Dr. Alyssa Cheadle, Psychology, Dr. Andrew Gall, Psychology

Document Type


Event Date



Religiousness and spirituality are associated beneficially with health. Mechanisms of these associations have not been established, but health behaviors may explain associations. We are interested in whether there is an association between religious and spiritual (R/S) behaviors and health behaviors in undergraduates. Daily exercise and diet were assessed and associations with R/S traits and behaviors were tested. Increasingly, daily diary methods are employed in health research because they decrease retrospective reporting and increase validity. However, these methods have not been used in research on R/S. We are conducting a daily diary study via online survey. Participants were recruited from Hope College.

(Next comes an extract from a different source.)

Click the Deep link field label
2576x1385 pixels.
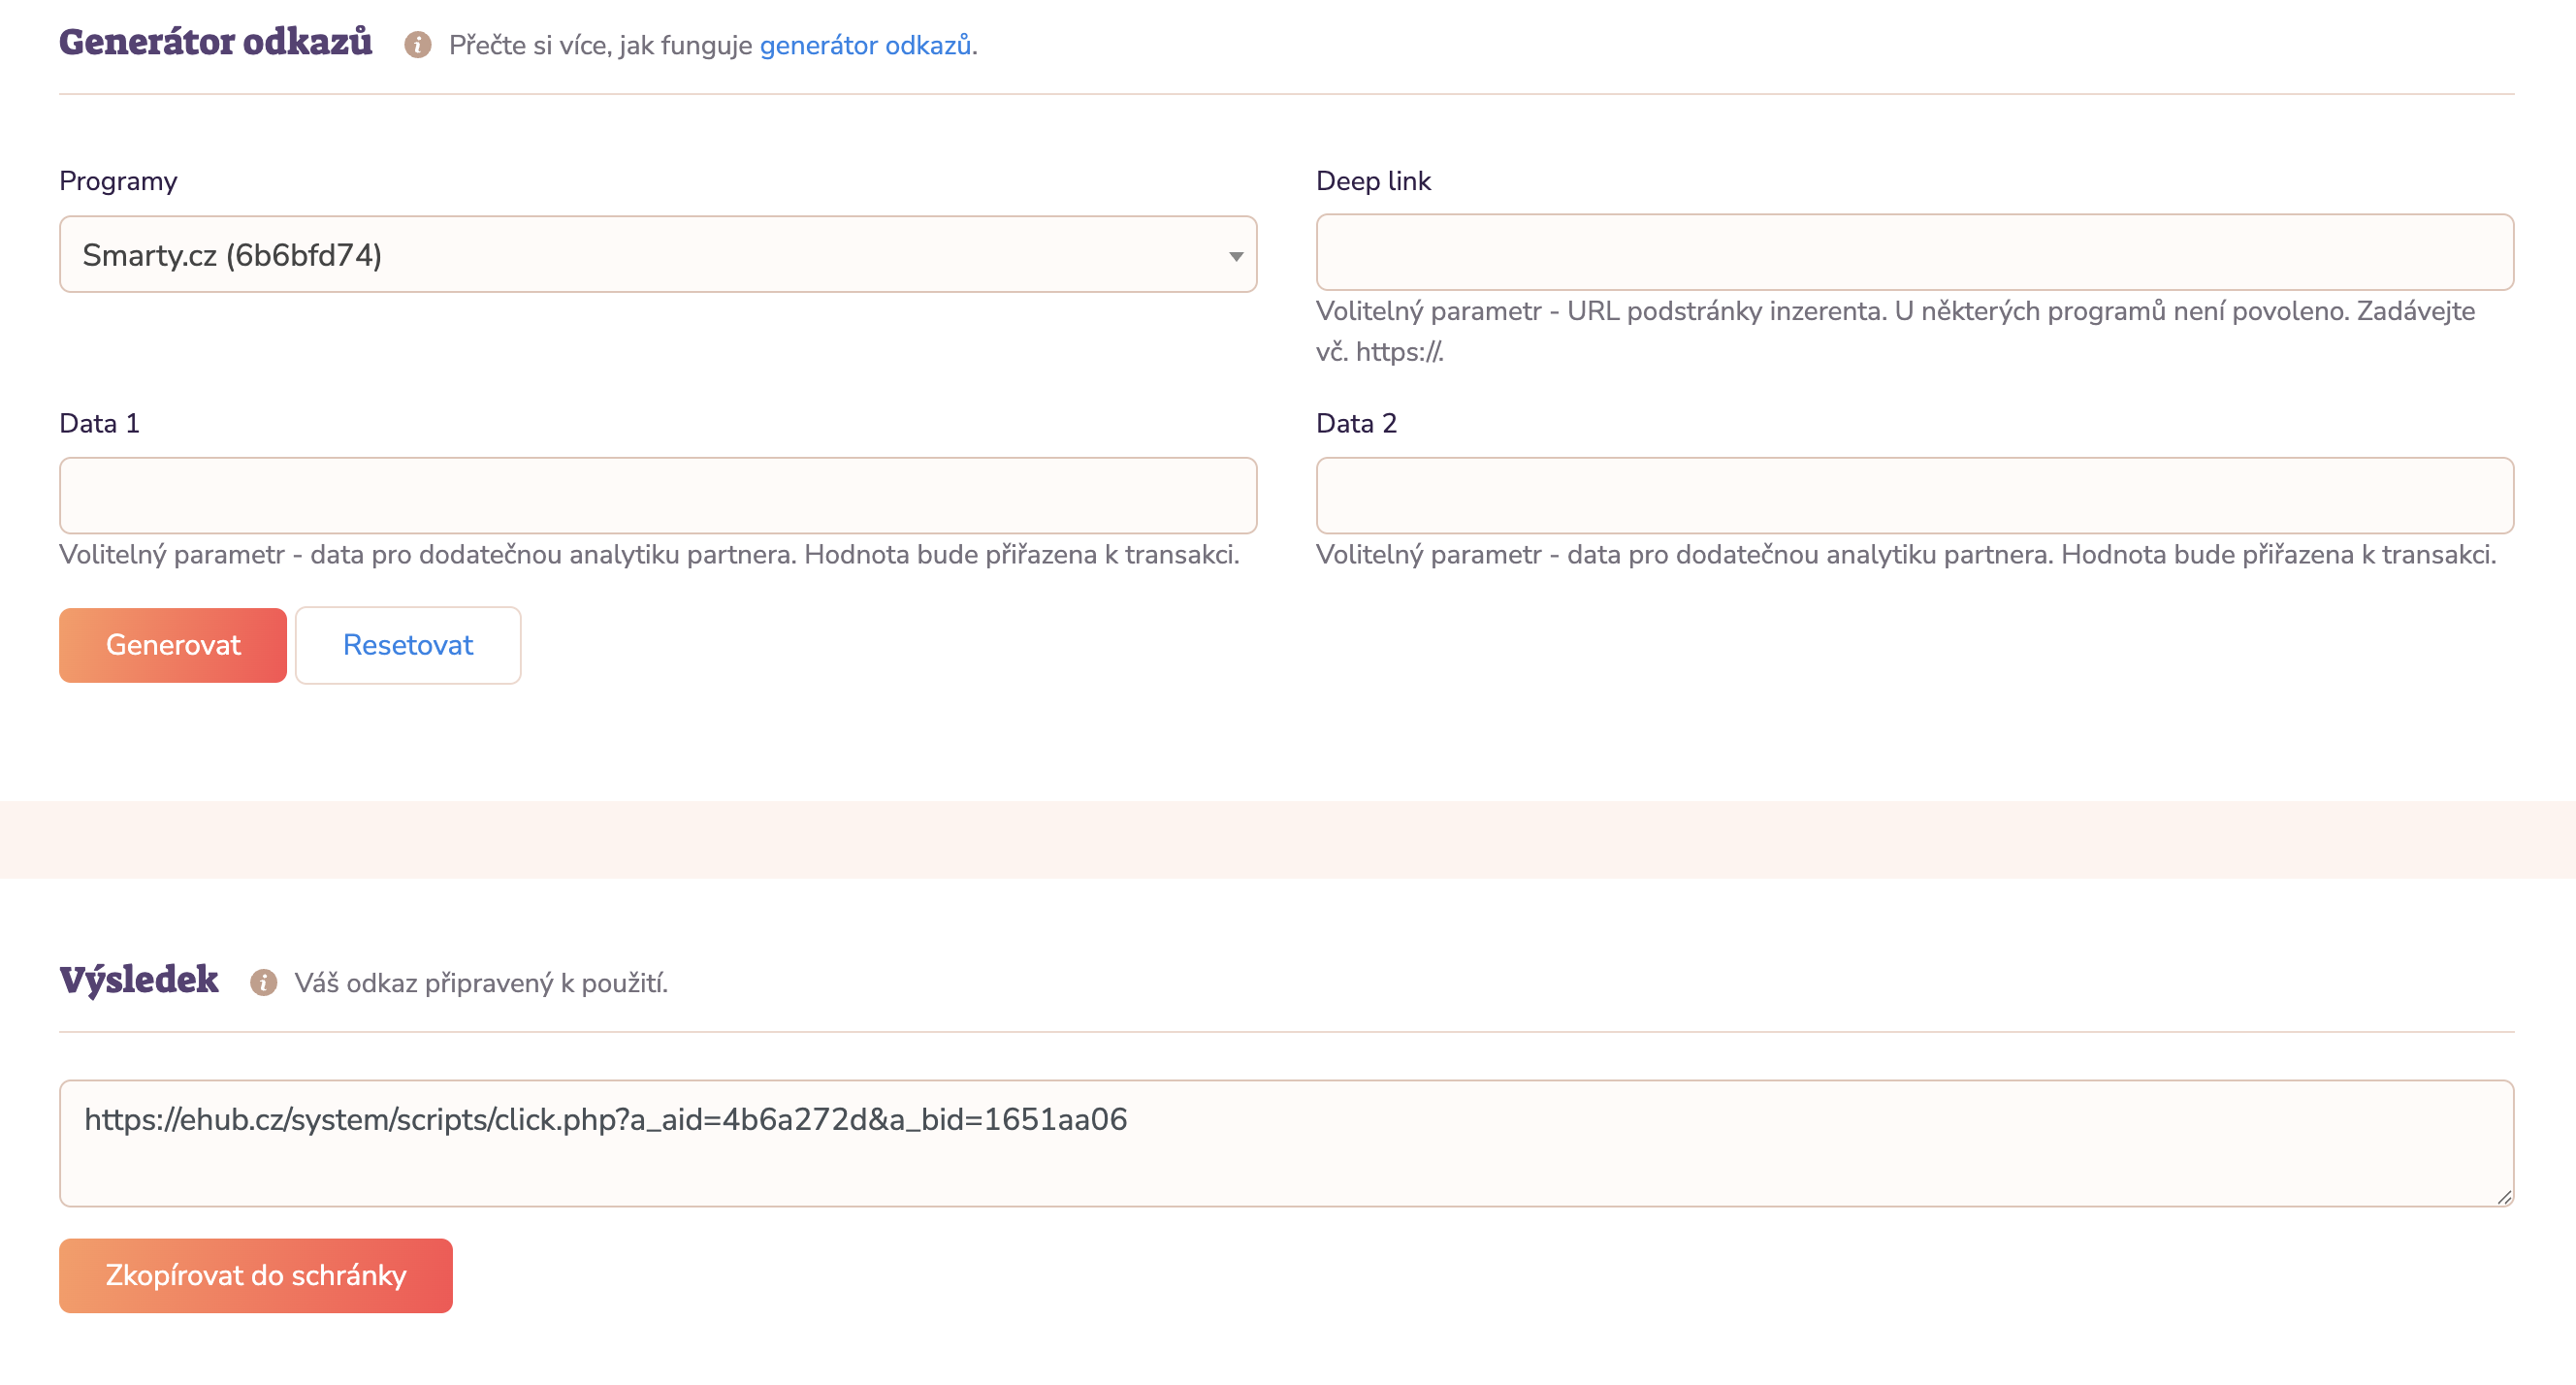click(1373, 181)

During an initial lab visit, participants took a survey on baseline and trait R/S and overall health and were trained on how to complete daily diary surveys which they did for the following seven mornings. These surveys assessed participants’ daily religious, spiritual, and health behaviors and experiences. We will analyze data using correlational analyses and regression to determine whether and how R/S traits and daily behaviors are associated with healthy daily exercise and diet behaviors. We expect that greater trait R/S will be associated with healthier daily exercise and diet. We also expect that engaging in more daily R/S behaviors will be associated with healthier daily exercise and diet. First, our study suggests that using daily diary methods to study R/S is feasible. Second, if trait R/S are associated with better health behaviors, that would suggest that health behaviors could be a mechanism of observed associations of R/S with health. Third, if R/S behaviors are associated with healthy diet and exercise, this may further explain associations of R/S with health. Last, these findings could help in understanding and promoting healthy diet and exercise on college campuses.